Precisamos ainda, de muitos marujos como João Cândido, e de muitos poetas como Castro Alves e também de muitos Zumbis para mostrar aos brasileiros que a História é feita de luta e não de conversinha fiada de uma meia dúzia de burguesinhos metidos a intelectuais que evocam princípios de igualdade que jamais existirão sem que alguém se uma e ponha a mão na massa para lutar contra as injustiças. Falar em igualdade como falaram os burgueses safados da Revolução Francesa é fácil, garanti-la a todas as pessoas é outros quinhentos. Não me façam pegar nojo com tais conversinhas medíocres e desprovidas de conhecimentos. Negros e brancos só são iguais nos quatro dias de carnaval, quando os brancos ricos ficam babando ao ver as nossas lindas mulatas sambando ao som dos tambores que já foram proibidos por eles no passado. Hoje dançam juntos, mas só nesses dias, depois os ricos voltam às suas luxuosas mansões e milhares de negros aos seus barracos que lembram as antigas senzalas das fazendas, antes da abolição. Essa é a realidade, o resto é mesmo fantasia!
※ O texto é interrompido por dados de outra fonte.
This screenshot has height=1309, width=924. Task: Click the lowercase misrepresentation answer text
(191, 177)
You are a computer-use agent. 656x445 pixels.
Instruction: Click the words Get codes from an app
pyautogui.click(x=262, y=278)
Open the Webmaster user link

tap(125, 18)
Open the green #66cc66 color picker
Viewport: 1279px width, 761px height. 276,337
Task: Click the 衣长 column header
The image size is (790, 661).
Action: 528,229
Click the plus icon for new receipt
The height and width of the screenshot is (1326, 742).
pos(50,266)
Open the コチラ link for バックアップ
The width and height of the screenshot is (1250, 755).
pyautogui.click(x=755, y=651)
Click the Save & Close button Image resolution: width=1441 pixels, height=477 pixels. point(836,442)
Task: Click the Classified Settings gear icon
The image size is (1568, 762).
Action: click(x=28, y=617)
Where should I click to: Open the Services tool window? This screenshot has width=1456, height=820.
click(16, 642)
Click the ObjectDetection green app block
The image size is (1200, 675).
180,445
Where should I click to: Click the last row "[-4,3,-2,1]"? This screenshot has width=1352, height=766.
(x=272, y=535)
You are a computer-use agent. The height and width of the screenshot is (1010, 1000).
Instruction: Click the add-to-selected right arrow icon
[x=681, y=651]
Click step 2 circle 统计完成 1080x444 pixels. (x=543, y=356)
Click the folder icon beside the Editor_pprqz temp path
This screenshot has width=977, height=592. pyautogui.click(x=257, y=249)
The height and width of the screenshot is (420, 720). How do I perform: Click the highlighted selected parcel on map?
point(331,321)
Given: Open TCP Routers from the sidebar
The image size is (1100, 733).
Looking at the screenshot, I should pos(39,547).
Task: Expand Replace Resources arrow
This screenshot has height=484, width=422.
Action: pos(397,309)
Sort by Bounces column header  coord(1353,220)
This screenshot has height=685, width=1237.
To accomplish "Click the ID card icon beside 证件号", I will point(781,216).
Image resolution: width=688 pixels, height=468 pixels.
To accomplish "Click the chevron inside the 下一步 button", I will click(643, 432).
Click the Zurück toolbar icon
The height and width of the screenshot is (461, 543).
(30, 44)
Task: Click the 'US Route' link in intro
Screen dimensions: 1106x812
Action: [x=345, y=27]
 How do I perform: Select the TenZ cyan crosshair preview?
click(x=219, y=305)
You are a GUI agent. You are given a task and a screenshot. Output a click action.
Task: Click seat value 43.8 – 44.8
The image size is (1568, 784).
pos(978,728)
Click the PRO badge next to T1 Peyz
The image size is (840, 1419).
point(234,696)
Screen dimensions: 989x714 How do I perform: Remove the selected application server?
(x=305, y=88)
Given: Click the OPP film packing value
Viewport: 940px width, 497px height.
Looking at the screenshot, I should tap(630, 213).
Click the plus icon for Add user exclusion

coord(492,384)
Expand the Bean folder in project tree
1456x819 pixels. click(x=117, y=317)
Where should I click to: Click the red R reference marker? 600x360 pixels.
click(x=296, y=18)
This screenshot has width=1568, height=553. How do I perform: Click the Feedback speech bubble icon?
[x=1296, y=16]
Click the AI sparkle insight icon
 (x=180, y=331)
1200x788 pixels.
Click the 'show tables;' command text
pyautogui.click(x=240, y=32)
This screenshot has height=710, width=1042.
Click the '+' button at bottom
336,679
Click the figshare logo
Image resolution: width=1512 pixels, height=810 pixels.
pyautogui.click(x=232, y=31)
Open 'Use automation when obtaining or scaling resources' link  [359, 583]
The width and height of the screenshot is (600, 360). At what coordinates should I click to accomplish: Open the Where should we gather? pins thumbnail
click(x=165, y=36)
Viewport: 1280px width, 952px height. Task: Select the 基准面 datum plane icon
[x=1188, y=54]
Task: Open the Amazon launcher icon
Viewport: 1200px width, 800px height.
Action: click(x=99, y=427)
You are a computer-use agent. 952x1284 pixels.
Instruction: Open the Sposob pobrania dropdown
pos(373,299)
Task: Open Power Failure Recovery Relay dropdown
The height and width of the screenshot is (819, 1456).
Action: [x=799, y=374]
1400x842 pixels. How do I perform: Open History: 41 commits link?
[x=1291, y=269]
Para concluir essa reflexão, vai ai uma linda letra de uma música.

PESADELO

(Paulo César Pinheiro / Maurício Tapajós)

Quando um muro separa, uma ponte une

Se a vingança encara, o remorso pune

Você vem me agarra, alguém vem me solta

Você vai na marra, ela um dia volta

E se a força é tua, ela um dia é nossa

Olha o muro, olha a ponte

Olha o dia de ontem chegando

Que medo você tem de nós

Olha aí…

Você corta um verso, eu escrevo outro

Você me prende vivo, eu escapo morto

De repente, olha eu de novo

Perturbando a paz, exigindo o troco

Vamos por aí, eu e o meu cachorro

Olha um verso, olha o outro

Olha o velho, olha o moço chegando

Que medo você tem de nós

Olha aí…

O muro caiu, olha a ponte

Da liberdade guardiã

O braço do Cristo-horizonte

Abraça o dia de amanhã

Olha aí…

Parece que o gênio dessa poesia e música se inspiração na luta de um povo guerreiro. Às vezes ao ler essa poesia, fico imaginando o guerreiro Zumbi dos Palmares, a sua luta, sua saga para libertar os irmãos oprimidos, e aquels senhores malditos apavorados vendo cada vez mais negros fugirem das senzalas para um paraíso chamado Palmares. Não havia opressão nem dor e nem lágrimas, havia danças, som de atabaques e música alegre, crianças brincando, mulheres dançando e dividindo a fartura daquilo que produziam coletivamente, quem não queria um lugar assim? Os senhores escravistas que vieram da Europa para explorar essa terra não queriam isso, os nossos antepassados portugueses relutaram em acabar com a pouca vergonha da a escravidão e o Brasil, carrega a sina de ser o último país da América a acabar com o sistema escravocrata, e ainda, para isso teve que indenizar os senhores por cada negro liberto. Que ironia: ao invés de indenizar os negros pelos 400 anos de escravidão, foram indenizados pelo governo imperial da época os senhores.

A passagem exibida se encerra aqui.